Lubaba Duqan
10 Septembre 2018•Mise à jour: 10 Septembre 2018
AA/ Ramallah
Le secrétaire général du comité exécutif de l’Organisation de libération de la Palestine (OLP), Saeb Erekat, a déclaré lundi que l’administration américaine envisageait de fermer le bureau de l’OLP [qui fait également office d’ambassade palestinienne] à Washington.
"Nous avons été officiellement informés que l’administration américaine prévoyait de fermer notre ambassade à Washington afin de nous sanctionner pour avoir continué à travailler avec la Cour pénale internationale (CPI) contre les crimes de guerre israéliens", a déclaré Erekat, selon l’agence de presse palestinienne « Wafa».
Erekat a qualifié cette décision « d’escalade qui aura de graves conséquences politiques ».
L’initiative « sabote l’ensemble du système international afin de protéger l’occupation israélienne et ses crimes», a-t-il souligné.
Et d’ajouter : «C’est un autre coup porté par l’administration du président Donald Trump à la paix et à la justice ».
L’administration Trump «ne peut extorquer la volonté du peuple palestinien qui continuera à défendre ses droits par toutes les voies juridiques et politiques, en particulier à la CPI», a-t-il souligné.
En outre, il a exhorté le procureur en chef de la CPI, Fatou Bensouda, à ouvrir «une enquête pénale urgente sur les crimes de l'occupation israélienne».
Les dirigeants palestiniens, a déclaré Ereket, «prendront des mesures pour aider les Palestiniens vivant aux États-Unis et garantir leur accès aux services consulaires» à la lumière des plans des États-Unis visant à fermer le bureau de l’OLP.

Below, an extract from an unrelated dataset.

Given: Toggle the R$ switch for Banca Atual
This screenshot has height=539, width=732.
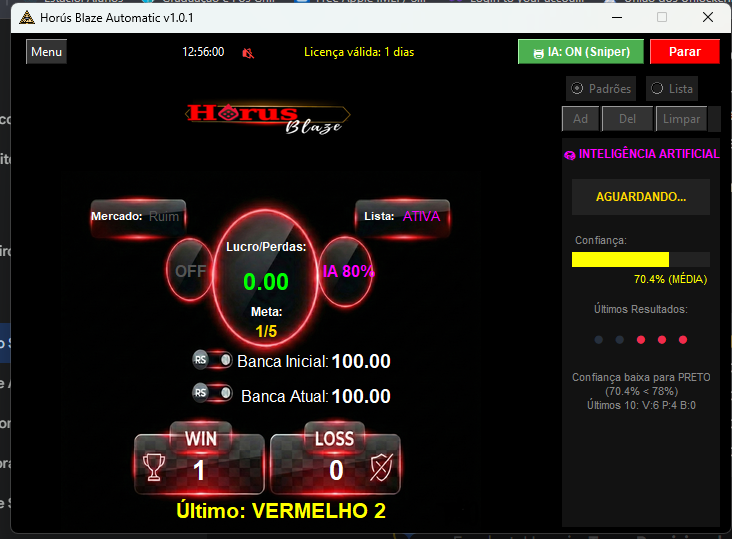Looking at the screenshot, I should tap(212, 393).
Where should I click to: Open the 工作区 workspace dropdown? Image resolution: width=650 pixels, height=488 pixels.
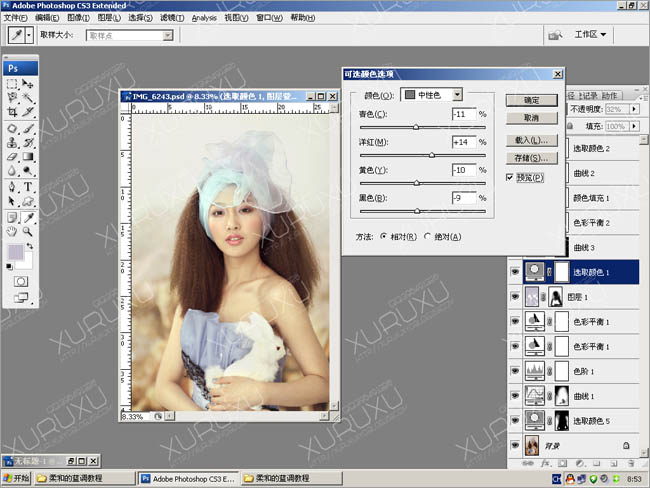(591, 35)
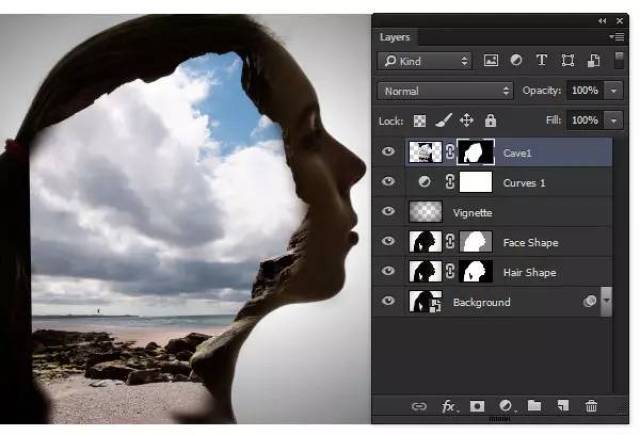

Pour sa part, le gouvernement palestinien, basé à Ramallah, a pour sa part qualifié la décision des États-Unis de «déclaration de guerre contre les efforts visant à instaurer la paix dans la région».
Dans un communiqué diffusé lundi, le gouvernement palestinien a déclaré que la décision "donne le feu vert à l’occupation israélienne pour maintenir sa politique de déplacement et de colonisation contre le peuple palestinien et sa terre".
"C'est un défi flagrant aux usages, lois et conventions internationales", a-t-il ajouté.
En novembre dernier, l’administration Trump a menacé de fermer le bureau de l’OLP à Washington après que le président palestinien Mahmoud Abbas - dans un discours devant l’Assemblée générale des Nations Unies - ait appelé à l’ouverture d’enquêtes sur des crimes présumés commis par Israël.
Le Département d’État américain a annoncé ultérieurement qu’il permettrait aux bureaux de l’organisation de rester ouverts pour 90 jours supplémentaires.